:: Selected passage ::

Expecting to find great treasures as he did on his previous expeditions to Central and South America, de Soto approached his conquest of Florida with the same mentality and techniques that Pizarro and de Ávila applied in their conquests of Peru and Panama. When de Soto reached Florida, he found that the natives of the Coosa towns did not possess gold and could only offer the Spaniards the richness of their agricultural harvest. De Soto, convinced that he would find monetary treasure, continued to travel northwest from one village to the next terrorizing native towns that did not cooperate by throwing natives to the dogs, burning them alive, enslaving and raping them, and cutting off their noses and hands. Those who did cooperate became servants who helped feed the Spaniards and guide them on the American Indian trails. Both the tribes and the Spaniards suffered losses caused by disease and battles, but despite losing half of his soldiers, de Soto was determined to find the treasures he sought. The journey ended in 1543, when de Soto died from a fever, having reached the Mississippi River at the time of his death. His men buried him in the river and built boats to return to Mexico by floating down to the Gulf of Mexico on the river.
De Soto never came across fortune throughout his voyage, but historians credit him with the European discovery of the Mississippi River. De Soto’s troops were the first Europeans to explore deep into North America, and the details of their travels helped future explorers of the area by offering them information about the land and the natives. By the time later explorers reached the territory de Soto had explored, however, the Florida they found was not the land that de Soto’s men encountered in 1539. When other explorers reached the area of the Coosa towns 20 years later, they found abandoned villages that demonstrated the negative impact the Spaniards had on the native people who were destroyed by raids and disease. Evidence of native life in the Southeast today from this period comes from the sites and artifacts discovered by archeologists, and the Indian trails throughout De Soto National Memorial.
In 1948, the National Park Service acquired 30 acres of Shaw’s point--the area the United States De Soto Expedition Commission declared in 1939 as de Soto’s landing point--to establish a National Memorial commemorating de Soto’s expedition in Florida and his discovery of the Mississippi River. The year 2009 marked the 470th anniversary of the Spaniard’s expedition into North America.

:: Record excerpts ::
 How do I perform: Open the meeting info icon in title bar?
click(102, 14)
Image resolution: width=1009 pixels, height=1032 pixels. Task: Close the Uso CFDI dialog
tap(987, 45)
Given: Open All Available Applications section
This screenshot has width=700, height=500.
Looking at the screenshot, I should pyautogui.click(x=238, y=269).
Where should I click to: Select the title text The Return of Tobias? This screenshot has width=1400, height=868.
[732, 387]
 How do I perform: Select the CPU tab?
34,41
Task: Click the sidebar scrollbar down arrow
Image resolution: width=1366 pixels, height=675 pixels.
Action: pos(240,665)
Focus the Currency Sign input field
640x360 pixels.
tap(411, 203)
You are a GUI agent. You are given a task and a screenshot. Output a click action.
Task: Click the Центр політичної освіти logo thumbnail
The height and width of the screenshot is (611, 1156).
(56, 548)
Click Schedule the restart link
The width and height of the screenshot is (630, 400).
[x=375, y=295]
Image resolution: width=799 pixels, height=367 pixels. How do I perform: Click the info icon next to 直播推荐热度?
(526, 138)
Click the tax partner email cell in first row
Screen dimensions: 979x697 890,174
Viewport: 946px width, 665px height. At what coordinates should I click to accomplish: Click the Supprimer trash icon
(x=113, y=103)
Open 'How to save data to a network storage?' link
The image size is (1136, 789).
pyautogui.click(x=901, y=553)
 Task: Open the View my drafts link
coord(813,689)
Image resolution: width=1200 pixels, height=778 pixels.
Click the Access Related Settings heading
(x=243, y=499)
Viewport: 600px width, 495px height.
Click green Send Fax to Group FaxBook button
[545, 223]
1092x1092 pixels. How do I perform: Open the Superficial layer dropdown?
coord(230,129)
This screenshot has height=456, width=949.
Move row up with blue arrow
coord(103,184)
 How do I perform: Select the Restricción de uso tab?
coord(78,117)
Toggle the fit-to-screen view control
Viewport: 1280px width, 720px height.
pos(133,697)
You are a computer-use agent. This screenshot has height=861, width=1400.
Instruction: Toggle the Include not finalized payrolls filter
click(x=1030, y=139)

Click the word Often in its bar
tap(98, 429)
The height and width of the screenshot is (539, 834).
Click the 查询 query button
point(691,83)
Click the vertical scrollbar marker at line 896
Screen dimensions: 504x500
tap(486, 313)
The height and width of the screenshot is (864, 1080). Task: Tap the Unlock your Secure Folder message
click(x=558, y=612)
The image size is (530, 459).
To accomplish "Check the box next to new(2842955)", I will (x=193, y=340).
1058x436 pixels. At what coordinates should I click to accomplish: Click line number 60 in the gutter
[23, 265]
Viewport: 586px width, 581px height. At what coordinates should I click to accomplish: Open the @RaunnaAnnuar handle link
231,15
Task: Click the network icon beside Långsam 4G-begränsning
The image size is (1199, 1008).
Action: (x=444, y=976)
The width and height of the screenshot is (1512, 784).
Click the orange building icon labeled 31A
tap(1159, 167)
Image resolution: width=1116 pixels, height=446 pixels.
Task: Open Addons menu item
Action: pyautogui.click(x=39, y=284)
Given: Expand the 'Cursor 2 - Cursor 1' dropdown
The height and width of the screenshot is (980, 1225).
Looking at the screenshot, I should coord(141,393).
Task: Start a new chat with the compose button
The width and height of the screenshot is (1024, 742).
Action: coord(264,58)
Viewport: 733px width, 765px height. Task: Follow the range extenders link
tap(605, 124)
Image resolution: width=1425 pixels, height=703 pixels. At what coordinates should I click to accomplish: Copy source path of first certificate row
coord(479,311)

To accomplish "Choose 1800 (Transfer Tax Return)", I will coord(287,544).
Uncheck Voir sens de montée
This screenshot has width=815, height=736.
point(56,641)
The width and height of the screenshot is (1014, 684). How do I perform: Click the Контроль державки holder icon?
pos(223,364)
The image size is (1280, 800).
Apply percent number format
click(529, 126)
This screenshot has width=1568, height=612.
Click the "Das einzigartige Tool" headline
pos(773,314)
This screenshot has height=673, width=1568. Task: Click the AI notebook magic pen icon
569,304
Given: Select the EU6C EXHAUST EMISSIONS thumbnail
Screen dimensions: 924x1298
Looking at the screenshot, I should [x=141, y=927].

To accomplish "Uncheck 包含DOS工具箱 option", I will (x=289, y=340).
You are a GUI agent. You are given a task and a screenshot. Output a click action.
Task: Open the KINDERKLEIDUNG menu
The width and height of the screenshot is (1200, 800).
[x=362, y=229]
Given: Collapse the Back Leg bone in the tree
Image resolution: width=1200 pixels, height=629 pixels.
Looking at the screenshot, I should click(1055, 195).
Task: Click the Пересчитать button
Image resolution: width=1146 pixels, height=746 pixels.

:: Required action ::
Please reproduce the part of the de Soto passage that opens with the words containing "In 1948, the" and closes with "into North America.". The records are separate material from the de Soto passage.

:: Written answer ::
In 1948, the National Park Service acquired 30 acres of Shaw’s point--the area the United States De Soto Expedition Commission declared in 1939 as de Soto’s landing point--to establish a National Memorial commemorating de Soto’s expedition in Florida and his discovery of the Mississippi River. The year 2009 marked the 470th anniversary of the Spaniard’s expedition into North America.